En Segunda A, durante los últimos años, se ha pactado la gestión de clubes a cambio de terrenos y acuerdos inmobiliarios, y todo con pasmosa facilidad. Algunos blanquearon más que el hombre blanco de Colón. Y ahí siguen, dispuestos a blanquear otra temporada.
Siendo esto grave, peor es lo que ocurre en las últimas jornadas, como ha denunciado el presidente del Rácing de Ferrol, Isidro Silveira. No sólo hay primas a terceros, asumidas como parte del tinglado, sino sospechas de compras y ventas de partidos y de jugadores. En Italia, cuando se habló de algo semejante, se abrió una investigación que terminó con la Juventus de Turín sin título de campeón del Calcio y bajado a Segunda, entre otras durísimas sanciones a Milán, Fiorentina y Lazio. Aquí pillan a Lorenzo Sanz en una conversación telefónica, donde supuestamente está amarrando el precio de compra de un partido del Málaga frente al Sevilla Atlético, y no pasa nada, se ve como una gracia. A lo mejor le llaman a declarar para que diga que todo fue un cuento chino.

¿A qué espera el responsable del deporte español?

Nadie tira de la manta, nadie investiga para ver qué ha pasado con ciertos resultados sospechosos de las últimas jornadas. Y si un presidente dice que todo se compra y se vende, tampoco pasa nada, y no lo llaman a declarar para que se explique mejor. ¿Ya se les ha olvidado a todos la denuncia del presidente del Betis contra el de la Federación Española diciendo públicamente que le había amenazado con descenderlo si mantenía Javier Tebas como representante del club verdiblanco? Si alguien acusa a otro de manipular resultados es que estamos en plena corrupción. Y si después de la denuncia pública nadie se va a un juzgado de guardia a poner una querella es que igual tiene miedo de no ganarla.
Así llevamos muchos años sin que nadie tome cartas en el asunto. El máximo responsable del deporte español se preocupa tan solo de viajar y salir en las fotos.
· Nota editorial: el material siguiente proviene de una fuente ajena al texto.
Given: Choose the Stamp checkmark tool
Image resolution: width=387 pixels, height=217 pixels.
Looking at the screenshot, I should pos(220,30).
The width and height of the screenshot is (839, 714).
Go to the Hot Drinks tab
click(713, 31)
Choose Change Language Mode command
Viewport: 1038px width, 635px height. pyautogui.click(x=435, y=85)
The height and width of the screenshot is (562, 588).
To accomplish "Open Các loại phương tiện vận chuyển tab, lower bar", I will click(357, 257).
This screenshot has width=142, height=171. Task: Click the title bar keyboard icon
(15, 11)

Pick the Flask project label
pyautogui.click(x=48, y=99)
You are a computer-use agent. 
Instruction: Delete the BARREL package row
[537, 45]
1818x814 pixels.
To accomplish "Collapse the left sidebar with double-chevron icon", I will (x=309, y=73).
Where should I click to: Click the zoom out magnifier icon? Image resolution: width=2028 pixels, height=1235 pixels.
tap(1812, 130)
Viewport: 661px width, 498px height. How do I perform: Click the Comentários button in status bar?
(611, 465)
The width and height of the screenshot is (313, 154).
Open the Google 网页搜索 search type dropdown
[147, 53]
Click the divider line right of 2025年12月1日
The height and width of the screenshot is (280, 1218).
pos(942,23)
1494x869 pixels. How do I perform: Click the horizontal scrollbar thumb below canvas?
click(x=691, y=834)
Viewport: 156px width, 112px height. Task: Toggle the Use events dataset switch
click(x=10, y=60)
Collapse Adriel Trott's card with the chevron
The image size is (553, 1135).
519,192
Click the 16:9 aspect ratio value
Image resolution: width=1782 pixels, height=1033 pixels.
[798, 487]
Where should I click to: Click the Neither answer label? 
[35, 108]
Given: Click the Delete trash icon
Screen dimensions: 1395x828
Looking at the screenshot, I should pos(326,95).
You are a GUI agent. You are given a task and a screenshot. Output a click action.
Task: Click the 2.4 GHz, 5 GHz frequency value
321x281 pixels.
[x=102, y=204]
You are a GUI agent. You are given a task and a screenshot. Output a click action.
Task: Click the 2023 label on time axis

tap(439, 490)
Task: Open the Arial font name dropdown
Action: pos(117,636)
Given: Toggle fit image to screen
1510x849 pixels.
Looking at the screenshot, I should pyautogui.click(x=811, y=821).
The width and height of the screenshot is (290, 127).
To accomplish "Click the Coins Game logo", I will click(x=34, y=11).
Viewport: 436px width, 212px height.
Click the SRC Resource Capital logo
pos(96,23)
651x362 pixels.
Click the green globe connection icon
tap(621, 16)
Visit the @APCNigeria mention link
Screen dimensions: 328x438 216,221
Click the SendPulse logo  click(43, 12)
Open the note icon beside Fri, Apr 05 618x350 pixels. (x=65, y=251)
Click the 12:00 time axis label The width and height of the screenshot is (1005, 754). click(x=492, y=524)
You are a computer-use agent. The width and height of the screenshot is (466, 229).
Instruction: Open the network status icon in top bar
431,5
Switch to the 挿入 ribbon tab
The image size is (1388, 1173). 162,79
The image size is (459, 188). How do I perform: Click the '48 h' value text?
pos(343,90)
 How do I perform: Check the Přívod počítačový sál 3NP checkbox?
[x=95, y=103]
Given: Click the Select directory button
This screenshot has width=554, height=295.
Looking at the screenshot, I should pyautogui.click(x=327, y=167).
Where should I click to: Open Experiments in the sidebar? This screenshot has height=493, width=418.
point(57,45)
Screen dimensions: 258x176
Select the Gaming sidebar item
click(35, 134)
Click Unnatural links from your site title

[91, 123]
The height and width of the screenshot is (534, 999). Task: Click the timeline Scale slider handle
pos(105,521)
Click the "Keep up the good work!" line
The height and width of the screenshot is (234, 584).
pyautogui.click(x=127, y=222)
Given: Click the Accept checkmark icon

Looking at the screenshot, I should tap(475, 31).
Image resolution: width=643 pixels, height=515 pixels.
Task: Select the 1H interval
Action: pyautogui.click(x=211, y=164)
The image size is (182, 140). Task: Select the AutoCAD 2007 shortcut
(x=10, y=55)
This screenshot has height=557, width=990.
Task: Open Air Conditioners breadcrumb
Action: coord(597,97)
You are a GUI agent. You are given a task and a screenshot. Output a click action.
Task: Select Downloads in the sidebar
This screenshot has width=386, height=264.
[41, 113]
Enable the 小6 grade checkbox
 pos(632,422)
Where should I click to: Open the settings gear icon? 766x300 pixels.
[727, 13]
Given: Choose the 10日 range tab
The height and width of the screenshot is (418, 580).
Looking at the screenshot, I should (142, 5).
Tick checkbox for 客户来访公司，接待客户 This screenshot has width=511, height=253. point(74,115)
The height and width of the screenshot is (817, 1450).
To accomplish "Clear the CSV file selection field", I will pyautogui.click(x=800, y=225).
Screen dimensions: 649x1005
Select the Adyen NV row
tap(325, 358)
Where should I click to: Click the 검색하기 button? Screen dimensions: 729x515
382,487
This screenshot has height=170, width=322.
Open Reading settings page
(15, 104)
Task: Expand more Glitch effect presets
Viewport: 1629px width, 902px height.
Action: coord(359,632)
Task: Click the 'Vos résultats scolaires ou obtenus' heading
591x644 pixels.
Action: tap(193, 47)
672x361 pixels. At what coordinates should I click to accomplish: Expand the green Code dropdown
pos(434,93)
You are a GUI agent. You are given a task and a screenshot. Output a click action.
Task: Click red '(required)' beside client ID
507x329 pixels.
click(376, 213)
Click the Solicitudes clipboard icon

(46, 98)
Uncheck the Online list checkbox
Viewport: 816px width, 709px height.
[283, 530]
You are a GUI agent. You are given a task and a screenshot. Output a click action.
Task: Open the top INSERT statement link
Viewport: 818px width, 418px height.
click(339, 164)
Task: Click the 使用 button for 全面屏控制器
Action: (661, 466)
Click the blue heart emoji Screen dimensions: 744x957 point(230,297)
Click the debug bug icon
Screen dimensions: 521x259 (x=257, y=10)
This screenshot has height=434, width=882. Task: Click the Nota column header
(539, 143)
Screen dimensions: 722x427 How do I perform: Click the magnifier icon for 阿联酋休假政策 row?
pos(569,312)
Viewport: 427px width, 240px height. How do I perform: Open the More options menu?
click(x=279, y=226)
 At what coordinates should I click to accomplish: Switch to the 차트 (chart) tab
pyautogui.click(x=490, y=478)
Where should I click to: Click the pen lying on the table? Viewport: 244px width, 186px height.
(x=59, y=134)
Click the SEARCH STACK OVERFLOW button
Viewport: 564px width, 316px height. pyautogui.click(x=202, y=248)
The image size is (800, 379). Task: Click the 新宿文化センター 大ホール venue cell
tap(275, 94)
Cualquier cosa que sea negativa, ni escucharla ni tratarla, ni hacer cumplir la ley. Lo mismo que el jefe se empeña en decir que no hay crisis económica cuando algunos llevan sin cambiarse de calzoncillos dos semanas porque le han cortado el agua, en deporte la política de mirar hacia otro lado es la que se impone. Veremos cómo arregla el tema si la catarata de descensos por impagos también llega a Primera división, si los futbolistas se amotinan porque no pueden cobrar y se ven indefensos. Una huelga de futbolistas a comienzos de curso, con la liga paralizada va a contrastar bastante con el título de campeones de Europa. Y la culpa es sólo de uno: del que lo está permitiendo todo. ¡Ah! Y ya verás la que se va a liar con las retransmisiones de partidos. ¿De verdad nadie se ha parado a pensar que los tres equipos que descendieron a Segunda (Levante, Murcia y Zaragoza) tienen sus derechos futuros con Mediapro, y los tres que subieron (Numancia, Spórting y Málaga) los tienen con Sogecable? ¿De verdad no sabe todo el mundo qué plataforma apoya a quién en la guerra Liga-Federación? Pues a ver si espabilamos.